By using the initial condition \(v(0)=0\), we can find

\[ C=-\frac{mg}{\gamma} \]

and

\[ v(t)=\frac{mg}{\gamma} \biggl(1-e^{-\frac{\gamma}{m} t}\biggr) = \frac{245}{7}\biggl(1-e^{-\frac{7}{25} t}\biggr). \]

1.4.2. Heat Transfer – Forensic Science#

Example 1.12

A forensic scientist is called to the scene of a murder. The temperature of the corpse is found to be \(75\)oF and one hour later the temperature has dropped to \(70\)oF. If the temperature of the room in which the body was discovered is a constant \(68\)oF, how long before the first temperature reading was taken did the murder occur? Assume that the body obeys Newton’s Law of Cooling,

\[ \diff{T}{t}=\beta(T-T_R), \]

where \(T\) is the temperature of the corpse, \(\beta\) is a constant, and \(T_R\) is room temperature. A normal body temperature for adults is generally around \(98.6\)oF (\(37\)oC).

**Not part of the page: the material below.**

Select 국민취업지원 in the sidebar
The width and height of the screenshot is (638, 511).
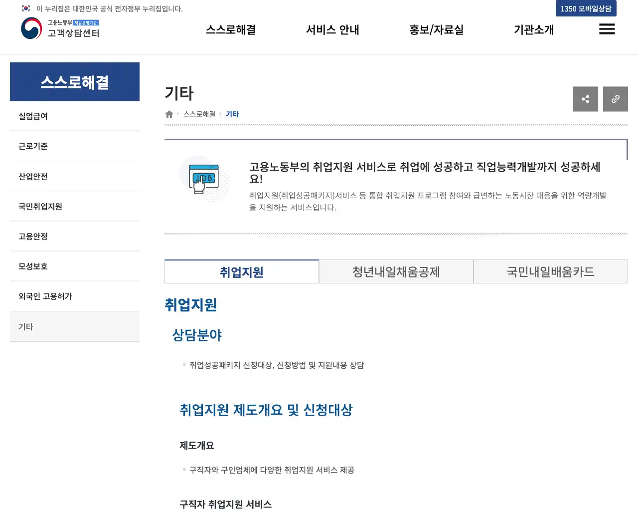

Note: This will be a coursework question!

1.4.3. Electric Circuits#

Example 1.13

../../_images/circuit.svg

Fig. 1.2 A simple RLC series circuit.#

The current, \(I\), in a RLC circuit satisfies

\[ L \diff[2]{I}{t} + R \diff{I}{t} + \frac{1}{C} I = \diff{E}{t}. \]

Supposing \(L=1 \), \(R=5 \), \(C=\frac{1}{6}\) and \(E(t)=-10\cos t\), solve this differential equation given that \(I(0) = I'(0) = 0\) (a passive circuit).

Solution

By substituting the known conditions, the given differential equation can be simplified as

\[ \diff[2]{I}{t} + 5 \diff{I}{t} + 6 I = 10 \sin t. \]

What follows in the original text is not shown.